There are four main reasons why a company might want to divest itself of a product line or service completely:
- An orphaned product line can be a distraction that takes away from core business operations.
- Funds allocated to an orphaned product could be used instead to build the core business or make improvements that are not in the current budget.
- Another good reason to remove an orphaned product from your lineup is that while it could ultimately be profitable with increased resources, the funds would be better allocated elsewhere.
- Your orphaned product could be profitable. Some buyers, companies and private equity groups are looking for product lines they can use to augment their existing ones. In fact, some buyers may even want to build a new business around a given product line.
Of course, it isn’t always as simple as “pulling the plug” and moving on. It is important to step back and consider the negative impacts of jettisoning an orphaned product, such as the fact that the product line could have key employees attached to it. Or there could be company culture issues related to removing the product, such as causing disruption within your company. You must also consider if the orphaned product could ultimately play a role in the sale of your company.

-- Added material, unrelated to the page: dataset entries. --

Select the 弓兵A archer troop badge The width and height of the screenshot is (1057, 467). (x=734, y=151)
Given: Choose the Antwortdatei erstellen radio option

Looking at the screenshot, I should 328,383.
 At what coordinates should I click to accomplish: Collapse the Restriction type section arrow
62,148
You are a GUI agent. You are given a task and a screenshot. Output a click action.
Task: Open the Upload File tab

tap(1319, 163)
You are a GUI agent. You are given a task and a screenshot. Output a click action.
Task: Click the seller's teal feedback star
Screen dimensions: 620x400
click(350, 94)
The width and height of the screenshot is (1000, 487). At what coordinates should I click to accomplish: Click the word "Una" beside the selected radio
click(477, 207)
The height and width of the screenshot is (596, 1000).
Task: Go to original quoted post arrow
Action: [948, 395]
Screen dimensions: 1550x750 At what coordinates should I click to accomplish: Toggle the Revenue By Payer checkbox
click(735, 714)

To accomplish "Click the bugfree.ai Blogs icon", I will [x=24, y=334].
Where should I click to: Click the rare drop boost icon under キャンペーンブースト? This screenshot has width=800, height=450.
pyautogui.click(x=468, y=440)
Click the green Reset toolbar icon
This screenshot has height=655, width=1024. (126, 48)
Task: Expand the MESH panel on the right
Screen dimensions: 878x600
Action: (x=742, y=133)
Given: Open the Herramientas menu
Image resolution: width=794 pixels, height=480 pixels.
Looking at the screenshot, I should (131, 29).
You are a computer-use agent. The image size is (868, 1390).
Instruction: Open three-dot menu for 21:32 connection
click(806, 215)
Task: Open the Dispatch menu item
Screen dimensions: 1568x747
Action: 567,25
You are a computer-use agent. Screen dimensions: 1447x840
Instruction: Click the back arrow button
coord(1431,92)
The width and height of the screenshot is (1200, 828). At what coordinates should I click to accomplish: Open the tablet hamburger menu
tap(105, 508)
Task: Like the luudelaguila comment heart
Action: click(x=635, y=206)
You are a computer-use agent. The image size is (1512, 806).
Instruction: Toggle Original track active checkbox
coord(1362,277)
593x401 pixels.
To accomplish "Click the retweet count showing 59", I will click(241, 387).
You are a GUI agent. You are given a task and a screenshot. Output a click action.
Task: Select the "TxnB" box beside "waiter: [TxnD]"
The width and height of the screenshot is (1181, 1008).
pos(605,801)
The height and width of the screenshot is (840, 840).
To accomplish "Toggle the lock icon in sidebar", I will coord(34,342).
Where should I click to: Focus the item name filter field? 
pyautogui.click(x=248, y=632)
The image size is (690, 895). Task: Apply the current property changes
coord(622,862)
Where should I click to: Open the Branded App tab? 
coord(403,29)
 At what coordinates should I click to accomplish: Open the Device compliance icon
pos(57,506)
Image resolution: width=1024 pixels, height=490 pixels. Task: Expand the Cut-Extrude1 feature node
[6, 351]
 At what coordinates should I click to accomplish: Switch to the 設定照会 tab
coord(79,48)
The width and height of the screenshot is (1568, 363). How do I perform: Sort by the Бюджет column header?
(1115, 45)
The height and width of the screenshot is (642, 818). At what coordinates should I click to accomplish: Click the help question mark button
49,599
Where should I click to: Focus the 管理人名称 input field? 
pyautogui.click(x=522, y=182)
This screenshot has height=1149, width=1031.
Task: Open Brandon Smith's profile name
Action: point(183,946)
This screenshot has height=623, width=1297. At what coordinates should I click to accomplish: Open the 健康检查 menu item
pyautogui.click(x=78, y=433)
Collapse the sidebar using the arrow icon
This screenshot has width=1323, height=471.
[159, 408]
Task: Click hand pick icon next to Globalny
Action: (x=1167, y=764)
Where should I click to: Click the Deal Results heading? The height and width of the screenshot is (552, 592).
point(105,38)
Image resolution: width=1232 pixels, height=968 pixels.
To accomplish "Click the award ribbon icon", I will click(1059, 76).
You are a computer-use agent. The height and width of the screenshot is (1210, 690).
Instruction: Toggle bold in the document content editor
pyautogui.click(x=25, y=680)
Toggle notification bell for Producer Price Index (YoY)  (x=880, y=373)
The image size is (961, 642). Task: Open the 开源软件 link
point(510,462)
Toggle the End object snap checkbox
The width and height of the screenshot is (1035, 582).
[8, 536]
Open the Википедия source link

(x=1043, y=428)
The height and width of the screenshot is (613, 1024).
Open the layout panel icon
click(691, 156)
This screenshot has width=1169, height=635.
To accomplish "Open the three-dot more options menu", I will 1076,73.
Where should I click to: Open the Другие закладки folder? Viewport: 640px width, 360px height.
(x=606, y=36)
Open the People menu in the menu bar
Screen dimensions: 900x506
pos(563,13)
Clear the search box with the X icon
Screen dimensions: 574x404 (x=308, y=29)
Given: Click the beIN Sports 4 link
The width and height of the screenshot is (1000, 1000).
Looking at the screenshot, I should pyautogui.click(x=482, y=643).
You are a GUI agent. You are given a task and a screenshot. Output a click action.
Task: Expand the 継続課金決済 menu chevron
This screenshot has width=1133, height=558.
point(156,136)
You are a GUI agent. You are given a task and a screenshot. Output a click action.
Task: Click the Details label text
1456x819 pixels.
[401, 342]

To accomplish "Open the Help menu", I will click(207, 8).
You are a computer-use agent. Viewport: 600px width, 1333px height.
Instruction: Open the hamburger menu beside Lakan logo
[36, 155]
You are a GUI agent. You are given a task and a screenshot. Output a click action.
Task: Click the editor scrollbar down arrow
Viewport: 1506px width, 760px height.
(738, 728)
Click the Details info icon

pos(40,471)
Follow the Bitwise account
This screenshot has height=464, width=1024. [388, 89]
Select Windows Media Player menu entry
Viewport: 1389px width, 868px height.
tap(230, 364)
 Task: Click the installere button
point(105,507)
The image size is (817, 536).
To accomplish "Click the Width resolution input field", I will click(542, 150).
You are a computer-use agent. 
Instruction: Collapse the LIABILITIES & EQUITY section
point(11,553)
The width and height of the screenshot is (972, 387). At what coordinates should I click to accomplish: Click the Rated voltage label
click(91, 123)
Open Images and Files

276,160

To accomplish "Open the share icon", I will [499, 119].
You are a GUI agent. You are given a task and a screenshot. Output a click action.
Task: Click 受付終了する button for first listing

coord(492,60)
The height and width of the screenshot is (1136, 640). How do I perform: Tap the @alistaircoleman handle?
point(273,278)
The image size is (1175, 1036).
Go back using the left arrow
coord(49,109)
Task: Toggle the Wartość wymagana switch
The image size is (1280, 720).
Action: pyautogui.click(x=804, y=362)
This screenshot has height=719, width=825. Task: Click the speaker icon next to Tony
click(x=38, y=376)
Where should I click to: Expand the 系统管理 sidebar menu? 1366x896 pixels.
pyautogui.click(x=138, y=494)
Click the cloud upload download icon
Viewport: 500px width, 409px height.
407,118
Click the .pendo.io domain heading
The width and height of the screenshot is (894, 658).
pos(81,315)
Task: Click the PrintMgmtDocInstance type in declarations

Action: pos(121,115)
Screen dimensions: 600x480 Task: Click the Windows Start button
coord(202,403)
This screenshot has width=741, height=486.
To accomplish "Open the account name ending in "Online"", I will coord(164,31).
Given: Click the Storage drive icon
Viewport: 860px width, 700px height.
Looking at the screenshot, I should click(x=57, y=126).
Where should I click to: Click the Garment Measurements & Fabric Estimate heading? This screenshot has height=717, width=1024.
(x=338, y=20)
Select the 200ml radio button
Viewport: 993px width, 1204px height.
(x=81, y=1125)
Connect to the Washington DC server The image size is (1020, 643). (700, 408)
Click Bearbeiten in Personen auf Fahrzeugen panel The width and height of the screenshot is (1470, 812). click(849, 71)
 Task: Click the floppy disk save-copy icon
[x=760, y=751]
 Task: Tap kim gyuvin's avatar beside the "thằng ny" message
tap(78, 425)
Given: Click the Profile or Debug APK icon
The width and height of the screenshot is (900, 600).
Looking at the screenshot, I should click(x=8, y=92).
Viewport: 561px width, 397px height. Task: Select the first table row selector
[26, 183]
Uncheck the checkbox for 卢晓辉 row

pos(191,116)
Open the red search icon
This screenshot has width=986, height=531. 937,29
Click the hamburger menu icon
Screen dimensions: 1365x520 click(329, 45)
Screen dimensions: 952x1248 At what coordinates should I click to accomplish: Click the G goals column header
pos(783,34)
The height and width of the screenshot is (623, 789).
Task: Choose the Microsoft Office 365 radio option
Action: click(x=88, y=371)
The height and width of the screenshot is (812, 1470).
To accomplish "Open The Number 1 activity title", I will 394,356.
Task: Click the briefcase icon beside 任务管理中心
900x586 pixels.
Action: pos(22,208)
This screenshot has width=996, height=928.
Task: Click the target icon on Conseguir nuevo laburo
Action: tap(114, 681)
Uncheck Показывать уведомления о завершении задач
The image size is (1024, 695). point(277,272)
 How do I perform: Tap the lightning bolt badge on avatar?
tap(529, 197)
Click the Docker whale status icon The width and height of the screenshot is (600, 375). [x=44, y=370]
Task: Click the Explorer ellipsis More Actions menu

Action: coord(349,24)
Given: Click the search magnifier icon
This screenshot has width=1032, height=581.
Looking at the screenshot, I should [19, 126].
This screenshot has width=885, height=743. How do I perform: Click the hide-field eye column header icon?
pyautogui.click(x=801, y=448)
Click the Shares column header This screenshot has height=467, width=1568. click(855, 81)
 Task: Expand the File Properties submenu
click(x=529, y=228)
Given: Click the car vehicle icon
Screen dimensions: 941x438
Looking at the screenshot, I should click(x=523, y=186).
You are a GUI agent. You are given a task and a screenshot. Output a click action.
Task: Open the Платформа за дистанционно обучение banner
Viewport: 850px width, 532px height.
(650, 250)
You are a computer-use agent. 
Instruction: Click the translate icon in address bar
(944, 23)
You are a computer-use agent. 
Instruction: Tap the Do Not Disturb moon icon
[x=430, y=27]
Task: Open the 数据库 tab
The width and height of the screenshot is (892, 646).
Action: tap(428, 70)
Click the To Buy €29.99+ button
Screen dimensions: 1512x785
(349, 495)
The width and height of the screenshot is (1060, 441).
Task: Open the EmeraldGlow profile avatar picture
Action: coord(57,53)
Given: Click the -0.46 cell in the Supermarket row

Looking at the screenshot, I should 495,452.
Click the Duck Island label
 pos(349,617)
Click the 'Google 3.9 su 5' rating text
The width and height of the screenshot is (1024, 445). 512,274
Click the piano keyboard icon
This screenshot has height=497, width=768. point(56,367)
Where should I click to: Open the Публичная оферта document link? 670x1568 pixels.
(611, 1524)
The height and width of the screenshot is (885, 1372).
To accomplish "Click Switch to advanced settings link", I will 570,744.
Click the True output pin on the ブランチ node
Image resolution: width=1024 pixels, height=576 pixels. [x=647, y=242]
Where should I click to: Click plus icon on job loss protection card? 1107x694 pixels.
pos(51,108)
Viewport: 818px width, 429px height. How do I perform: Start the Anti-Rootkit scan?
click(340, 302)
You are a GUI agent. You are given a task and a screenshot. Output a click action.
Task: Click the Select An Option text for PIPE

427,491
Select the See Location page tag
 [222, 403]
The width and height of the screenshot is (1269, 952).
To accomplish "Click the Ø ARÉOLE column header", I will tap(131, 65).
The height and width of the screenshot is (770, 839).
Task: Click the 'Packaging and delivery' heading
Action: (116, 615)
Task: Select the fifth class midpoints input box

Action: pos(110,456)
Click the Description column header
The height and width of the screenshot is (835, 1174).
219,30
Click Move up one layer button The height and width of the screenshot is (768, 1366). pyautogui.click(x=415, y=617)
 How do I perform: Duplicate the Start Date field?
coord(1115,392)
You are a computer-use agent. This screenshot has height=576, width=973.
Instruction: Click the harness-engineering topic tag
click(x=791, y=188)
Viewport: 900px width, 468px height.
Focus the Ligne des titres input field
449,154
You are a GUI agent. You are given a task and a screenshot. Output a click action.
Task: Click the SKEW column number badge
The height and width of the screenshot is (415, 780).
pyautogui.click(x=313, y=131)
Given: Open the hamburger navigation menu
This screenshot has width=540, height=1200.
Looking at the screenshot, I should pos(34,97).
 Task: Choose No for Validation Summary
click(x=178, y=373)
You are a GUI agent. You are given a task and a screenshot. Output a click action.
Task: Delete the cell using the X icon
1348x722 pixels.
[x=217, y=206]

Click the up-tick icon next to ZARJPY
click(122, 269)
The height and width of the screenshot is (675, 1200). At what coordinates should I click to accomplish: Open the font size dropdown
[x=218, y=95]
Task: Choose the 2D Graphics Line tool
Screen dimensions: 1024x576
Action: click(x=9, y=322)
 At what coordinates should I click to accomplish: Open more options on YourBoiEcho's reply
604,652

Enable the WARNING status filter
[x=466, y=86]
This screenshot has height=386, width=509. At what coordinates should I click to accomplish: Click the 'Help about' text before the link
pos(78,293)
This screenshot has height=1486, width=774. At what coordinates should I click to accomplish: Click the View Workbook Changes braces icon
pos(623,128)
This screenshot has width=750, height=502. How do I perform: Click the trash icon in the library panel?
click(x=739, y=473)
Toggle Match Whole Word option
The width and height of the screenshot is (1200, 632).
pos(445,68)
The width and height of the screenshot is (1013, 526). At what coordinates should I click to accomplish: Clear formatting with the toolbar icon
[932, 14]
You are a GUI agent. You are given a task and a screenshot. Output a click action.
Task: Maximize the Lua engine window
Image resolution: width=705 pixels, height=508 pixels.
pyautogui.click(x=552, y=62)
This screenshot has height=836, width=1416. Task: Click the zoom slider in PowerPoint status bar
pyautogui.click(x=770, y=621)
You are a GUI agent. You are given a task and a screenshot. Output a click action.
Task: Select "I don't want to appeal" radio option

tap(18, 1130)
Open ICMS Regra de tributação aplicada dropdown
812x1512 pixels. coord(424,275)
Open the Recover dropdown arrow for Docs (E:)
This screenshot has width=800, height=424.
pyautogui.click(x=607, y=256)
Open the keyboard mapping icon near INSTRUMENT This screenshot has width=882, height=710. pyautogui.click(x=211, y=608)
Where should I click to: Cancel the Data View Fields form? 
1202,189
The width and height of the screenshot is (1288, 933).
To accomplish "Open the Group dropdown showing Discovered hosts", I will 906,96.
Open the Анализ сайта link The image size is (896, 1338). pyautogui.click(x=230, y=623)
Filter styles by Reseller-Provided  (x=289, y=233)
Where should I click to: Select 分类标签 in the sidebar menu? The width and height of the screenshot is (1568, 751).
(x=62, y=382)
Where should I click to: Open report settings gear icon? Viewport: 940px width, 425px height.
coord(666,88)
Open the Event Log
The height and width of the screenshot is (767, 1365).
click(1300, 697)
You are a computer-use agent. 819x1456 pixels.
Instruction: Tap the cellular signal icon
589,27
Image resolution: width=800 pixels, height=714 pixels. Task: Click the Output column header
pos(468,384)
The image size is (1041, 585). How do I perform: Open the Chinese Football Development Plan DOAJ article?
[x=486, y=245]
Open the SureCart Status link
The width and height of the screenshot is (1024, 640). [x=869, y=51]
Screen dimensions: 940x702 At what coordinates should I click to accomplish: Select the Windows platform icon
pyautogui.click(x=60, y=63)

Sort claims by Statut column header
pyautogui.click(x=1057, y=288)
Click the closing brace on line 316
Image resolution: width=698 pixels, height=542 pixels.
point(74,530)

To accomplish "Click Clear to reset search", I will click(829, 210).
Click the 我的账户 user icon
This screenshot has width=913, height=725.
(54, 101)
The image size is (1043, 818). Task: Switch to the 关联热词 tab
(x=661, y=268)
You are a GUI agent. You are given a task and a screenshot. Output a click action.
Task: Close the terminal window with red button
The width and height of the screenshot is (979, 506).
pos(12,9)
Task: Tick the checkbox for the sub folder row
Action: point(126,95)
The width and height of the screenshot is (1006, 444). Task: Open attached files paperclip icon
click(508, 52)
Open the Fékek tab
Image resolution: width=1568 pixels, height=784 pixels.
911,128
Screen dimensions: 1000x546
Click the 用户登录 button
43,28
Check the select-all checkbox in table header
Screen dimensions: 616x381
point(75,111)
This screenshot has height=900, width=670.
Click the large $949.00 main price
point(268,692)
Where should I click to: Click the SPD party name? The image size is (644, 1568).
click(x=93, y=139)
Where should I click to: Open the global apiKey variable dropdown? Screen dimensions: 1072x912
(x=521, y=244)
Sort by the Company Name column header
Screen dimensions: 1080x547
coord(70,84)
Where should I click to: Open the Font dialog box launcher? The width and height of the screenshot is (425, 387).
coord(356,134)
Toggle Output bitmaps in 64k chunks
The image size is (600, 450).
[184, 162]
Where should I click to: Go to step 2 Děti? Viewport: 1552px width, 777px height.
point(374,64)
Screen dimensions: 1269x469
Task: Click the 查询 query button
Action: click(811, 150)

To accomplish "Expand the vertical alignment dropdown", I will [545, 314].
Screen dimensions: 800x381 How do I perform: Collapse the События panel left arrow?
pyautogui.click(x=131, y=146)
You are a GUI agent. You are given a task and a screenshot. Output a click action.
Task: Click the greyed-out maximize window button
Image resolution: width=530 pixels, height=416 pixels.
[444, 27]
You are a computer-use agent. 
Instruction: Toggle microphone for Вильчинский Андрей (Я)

At the end of the day, an acquiring company may feel that the orphaned product line is a great fit for their existing distribution chain. Additionally, your offering might fit into a new product line that the acquiring company has launched. It is important that you evaluate every aspect of an orphaned product before making the decision to remove it from your company.
Understanding the needs and goals of your most likely buyers should play a role in your decision making. Working with an experienced business broker is an easy way to increase your chances of making the right decision.